## [What the task requires]
Copy exactly the line containing "The image size is (868, 490)." and each line after it to the end of the listing, and output nothing else.
Information provided below:
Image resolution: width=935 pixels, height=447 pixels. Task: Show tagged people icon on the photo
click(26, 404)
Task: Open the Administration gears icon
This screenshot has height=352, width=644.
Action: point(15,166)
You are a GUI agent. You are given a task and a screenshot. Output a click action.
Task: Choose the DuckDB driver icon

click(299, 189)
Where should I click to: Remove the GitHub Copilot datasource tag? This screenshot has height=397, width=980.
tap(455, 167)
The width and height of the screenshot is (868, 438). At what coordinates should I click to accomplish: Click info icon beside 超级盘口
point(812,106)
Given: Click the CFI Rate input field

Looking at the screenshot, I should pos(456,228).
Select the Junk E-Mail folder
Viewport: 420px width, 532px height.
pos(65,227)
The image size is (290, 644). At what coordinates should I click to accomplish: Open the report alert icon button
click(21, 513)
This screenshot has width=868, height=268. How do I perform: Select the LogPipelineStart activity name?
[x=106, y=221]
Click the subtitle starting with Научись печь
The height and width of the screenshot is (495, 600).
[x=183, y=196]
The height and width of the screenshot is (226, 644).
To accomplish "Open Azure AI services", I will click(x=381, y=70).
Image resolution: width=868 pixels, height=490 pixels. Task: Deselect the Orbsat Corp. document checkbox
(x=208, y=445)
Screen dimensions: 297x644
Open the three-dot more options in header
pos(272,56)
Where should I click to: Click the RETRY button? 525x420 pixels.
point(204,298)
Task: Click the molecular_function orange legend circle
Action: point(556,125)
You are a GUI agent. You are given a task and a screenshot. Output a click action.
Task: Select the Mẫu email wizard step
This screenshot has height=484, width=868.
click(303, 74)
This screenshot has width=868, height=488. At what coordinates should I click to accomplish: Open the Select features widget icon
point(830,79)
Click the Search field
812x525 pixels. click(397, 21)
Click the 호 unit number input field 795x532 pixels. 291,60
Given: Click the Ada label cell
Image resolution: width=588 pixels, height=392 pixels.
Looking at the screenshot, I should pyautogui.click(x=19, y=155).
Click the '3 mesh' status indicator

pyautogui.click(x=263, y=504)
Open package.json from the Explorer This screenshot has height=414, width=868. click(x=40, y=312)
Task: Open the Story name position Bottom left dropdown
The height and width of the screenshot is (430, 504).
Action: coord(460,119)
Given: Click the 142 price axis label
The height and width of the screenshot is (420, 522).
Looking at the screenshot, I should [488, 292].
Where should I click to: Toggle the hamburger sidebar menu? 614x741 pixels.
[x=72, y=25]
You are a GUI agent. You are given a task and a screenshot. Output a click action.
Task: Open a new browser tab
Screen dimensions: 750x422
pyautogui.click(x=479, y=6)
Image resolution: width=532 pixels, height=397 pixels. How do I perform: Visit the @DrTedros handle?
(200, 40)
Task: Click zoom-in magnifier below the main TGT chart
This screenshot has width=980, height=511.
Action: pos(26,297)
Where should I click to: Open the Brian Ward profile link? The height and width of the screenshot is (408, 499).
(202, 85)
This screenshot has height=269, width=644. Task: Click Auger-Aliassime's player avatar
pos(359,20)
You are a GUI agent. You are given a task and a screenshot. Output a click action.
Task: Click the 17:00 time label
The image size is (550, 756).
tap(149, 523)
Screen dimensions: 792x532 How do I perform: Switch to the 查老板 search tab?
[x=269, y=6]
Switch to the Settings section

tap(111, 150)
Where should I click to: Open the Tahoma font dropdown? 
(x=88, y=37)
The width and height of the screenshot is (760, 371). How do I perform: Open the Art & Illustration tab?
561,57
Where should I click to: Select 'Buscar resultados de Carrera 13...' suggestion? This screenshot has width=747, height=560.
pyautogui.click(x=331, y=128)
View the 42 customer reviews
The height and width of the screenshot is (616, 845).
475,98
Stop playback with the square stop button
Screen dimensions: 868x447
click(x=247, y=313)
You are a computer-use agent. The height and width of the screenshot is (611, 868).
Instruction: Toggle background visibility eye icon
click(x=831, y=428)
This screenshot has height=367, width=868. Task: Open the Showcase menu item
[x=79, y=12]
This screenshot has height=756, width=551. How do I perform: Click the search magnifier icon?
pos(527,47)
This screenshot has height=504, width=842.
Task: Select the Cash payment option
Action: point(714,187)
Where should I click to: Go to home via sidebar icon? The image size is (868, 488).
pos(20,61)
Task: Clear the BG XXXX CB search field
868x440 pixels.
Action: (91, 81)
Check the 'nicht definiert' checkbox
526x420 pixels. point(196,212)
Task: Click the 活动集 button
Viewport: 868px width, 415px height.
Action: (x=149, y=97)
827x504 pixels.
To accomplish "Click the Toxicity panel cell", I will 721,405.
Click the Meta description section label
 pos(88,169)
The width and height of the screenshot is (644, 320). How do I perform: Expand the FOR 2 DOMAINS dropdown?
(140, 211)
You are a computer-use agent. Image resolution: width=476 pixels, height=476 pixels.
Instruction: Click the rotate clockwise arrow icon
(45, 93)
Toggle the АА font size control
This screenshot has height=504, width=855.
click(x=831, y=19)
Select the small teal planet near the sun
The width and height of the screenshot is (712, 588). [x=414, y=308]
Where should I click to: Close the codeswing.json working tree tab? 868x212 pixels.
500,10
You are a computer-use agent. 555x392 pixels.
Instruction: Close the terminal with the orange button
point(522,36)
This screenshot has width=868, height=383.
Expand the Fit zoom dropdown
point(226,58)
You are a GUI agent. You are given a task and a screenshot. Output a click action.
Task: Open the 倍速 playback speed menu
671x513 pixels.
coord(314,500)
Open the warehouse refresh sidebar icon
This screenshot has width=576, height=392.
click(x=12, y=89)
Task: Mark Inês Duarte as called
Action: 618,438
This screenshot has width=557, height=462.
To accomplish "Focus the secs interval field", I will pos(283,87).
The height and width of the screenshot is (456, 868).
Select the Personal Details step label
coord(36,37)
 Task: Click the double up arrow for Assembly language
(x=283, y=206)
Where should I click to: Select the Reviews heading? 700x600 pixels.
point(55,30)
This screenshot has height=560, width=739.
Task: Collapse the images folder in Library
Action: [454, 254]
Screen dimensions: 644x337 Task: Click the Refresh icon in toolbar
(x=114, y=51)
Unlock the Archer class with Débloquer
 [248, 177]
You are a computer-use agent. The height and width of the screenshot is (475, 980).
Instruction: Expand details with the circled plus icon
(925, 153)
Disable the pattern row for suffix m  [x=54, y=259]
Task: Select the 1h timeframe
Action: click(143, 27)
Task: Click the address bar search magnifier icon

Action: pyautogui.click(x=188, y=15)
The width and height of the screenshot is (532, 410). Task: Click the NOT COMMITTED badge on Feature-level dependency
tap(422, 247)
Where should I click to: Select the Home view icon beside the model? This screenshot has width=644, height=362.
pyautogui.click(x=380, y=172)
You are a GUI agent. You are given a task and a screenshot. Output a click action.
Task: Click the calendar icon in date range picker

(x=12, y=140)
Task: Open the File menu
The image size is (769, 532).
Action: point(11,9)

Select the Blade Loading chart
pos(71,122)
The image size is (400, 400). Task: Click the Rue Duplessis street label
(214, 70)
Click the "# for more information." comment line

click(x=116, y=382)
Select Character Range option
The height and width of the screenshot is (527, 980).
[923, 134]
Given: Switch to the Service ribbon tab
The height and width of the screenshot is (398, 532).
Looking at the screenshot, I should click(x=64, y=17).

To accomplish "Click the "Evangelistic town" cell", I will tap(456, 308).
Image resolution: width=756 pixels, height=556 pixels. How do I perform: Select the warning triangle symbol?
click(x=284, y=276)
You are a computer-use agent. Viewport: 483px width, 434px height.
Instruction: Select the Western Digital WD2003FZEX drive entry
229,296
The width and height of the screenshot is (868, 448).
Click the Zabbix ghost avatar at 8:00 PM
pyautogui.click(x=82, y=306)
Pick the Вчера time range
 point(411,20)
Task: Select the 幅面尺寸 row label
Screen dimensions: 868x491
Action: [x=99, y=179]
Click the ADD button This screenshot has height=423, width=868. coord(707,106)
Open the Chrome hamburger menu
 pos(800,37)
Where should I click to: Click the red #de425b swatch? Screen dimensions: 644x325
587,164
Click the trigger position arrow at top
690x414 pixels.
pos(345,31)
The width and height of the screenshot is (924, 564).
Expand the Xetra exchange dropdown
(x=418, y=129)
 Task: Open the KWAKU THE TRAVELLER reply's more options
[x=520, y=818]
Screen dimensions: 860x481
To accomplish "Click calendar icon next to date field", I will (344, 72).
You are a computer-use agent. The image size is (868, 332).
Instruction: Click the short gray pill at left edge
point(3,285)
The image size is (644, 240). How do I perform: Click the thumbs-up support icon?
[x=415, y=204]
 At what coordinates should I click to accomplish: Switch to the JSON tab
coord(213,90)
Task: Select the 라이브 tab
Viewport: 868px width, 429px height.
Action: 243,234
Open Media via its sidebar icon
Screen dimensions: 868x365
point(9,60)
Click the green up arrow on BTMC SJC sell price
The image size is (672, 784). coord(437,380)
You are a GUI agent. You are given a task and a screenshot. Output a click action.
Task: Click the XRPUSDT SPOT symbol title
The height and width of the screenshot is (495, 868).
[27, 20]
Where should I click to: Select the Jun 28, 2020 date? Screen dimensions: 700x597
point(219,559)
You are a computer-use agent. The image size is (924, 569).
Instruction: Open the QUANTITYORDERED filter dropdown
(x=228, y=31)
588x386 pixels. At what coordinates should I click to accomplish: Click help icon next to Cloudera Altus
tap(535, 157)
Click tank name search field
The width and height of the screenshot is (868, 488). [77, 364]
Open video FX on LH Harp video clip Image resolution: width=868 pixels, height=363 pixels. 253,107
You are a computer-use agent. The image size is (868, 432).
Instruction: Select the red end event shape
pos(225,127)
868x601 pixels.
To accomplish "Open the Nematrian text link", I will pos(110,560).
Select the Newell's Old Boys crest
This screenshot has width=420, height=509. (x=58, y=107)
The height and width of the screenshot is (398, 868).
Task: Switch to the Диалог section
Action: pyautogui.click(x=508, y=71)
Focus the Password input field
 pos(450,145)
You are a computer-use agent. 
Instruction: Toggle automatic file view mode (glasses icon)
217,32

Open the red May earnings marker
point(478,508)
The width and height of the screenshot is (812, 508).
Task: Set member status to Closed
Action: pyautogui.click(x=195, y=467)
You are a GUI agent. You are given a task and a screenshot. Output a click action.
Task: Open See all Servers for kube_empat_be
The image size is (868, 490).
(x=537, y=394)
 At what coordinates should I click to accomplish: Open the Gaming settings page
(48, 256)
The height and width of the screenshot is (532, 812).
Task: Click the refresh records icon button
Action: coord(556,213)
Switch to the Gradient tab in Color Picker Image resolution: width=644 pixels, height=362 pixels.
End of Information provided.
## [Output of the exercise]
The image size is (868, 490).
(x=537, y=394)
 At what coordinates should I click to accomplish: Open the Gaming settings page
(48, 256)
The height and width of the screenshot is (532, 812).
Task: Click the refresh records icon button
Action: coord(556,213)
Switch to the Gradient tab in Color Picker Image resolution: width=644 pixels, height=362 pixels.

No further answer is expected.